Típex

Siempre he sido un chapucero. Mis apuntes eran un variopinto fajo de folios en los que convivían sin orden ni concierto fotocopias y manuscritos, en hojas de tamaños desiguales. Durante mi juventud muchas veces me propuse mejorar la letra, que ha ido degenerando hasta convertirse en una especie de dialecto árabe de formas sinuosas, más indescifrable que cualquier código secreto.

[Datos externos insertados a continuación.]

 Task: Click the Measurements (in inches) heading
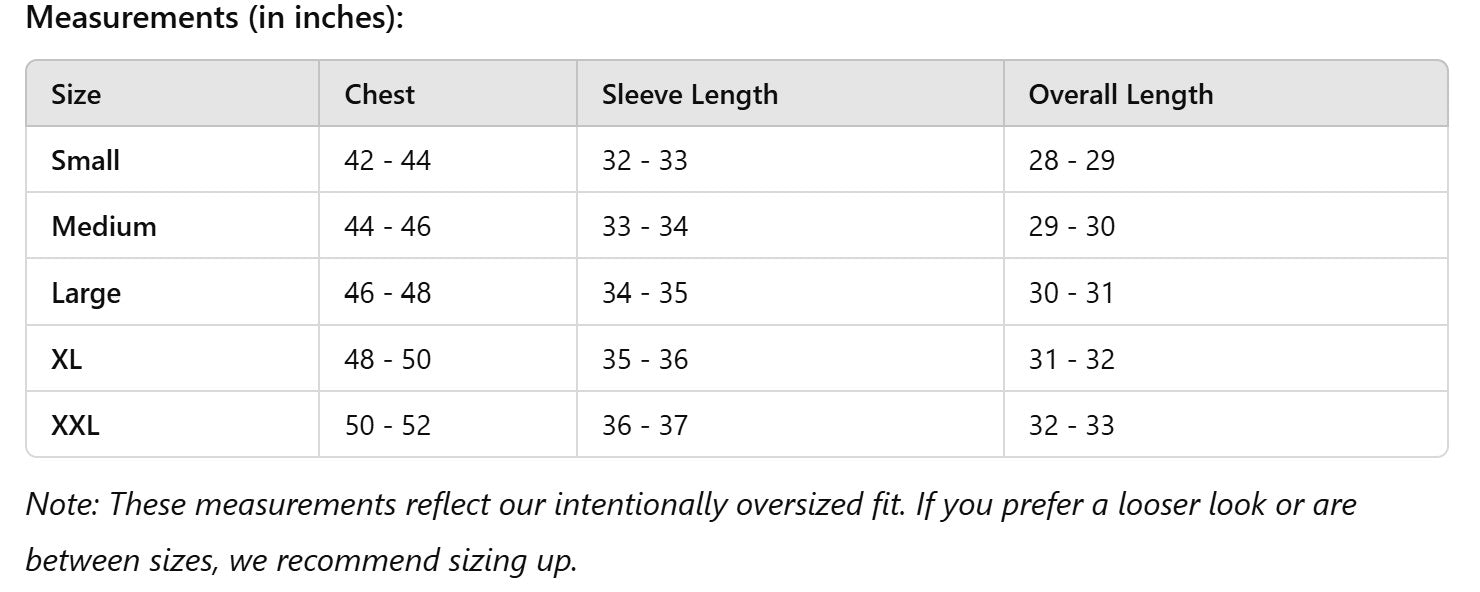(214, 18)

Cuando me equivocaba, había una voz interior que me decía lo que había que hacer: arrugar el papel, tirarlo y empezar otra vez de cero. Jamás hice caso a esa voz interior. Tachaba, escribía encima, ponía notas apretadas en los márgenes, hacía correr ríos de típex por los renglones. Profesaba una mezcla de admiración e inquina hacia las compañeras que tomaban apuntes con hermosa letra redondilla perfectamente legible, guardando sangrías y espacios, con bolígrafos de dos o tres colores y una correcta división en títulos y apartados.

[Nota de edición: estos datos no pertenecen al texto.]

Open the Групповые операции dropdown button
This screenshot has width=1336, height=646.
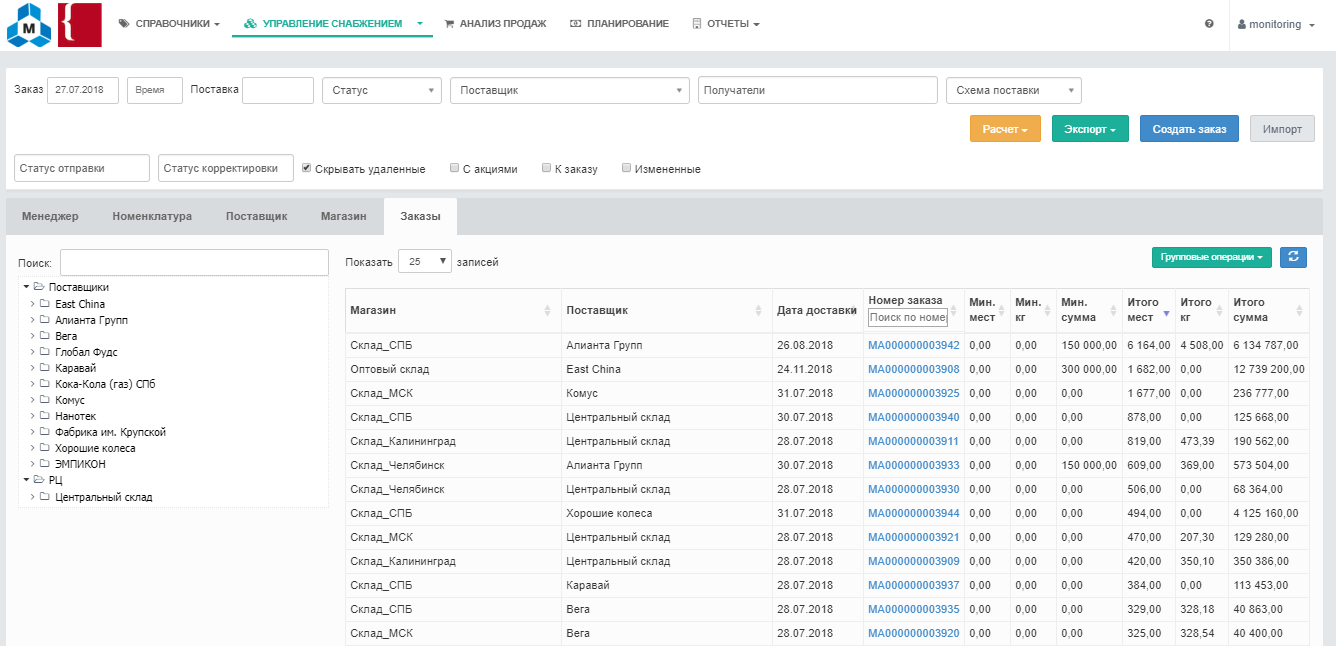[x=1211, y=257]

Durante muchos años aquella diferencia me torturó. Sin embargo, ahora por fin he comprendido, aplicando los conceptos de la politología moderna, que los de aquellas chicas eran unos apuntes fascistas, organizados de manera castrense y de una claridad insultante para los menos favorecidos cerebralmente como yo. Los míos, en cambio, eran un ejemplo de mestizaje y diversidad cultural, una ruidosa y solidaria batukada caligráfica.

Por eso me solidarizo hoy con la ministra Irene Montero, que, en vez de rehacer la ley del ‘solo sí es sí’, quiere apañarla con unos tachones en la exposición de motivos. No sabes cómo te comprendo, Irene. Los chapucillas tenemos que ayudarnos. Si quieres, te paso un bote de típex que aún guardo en el cajón.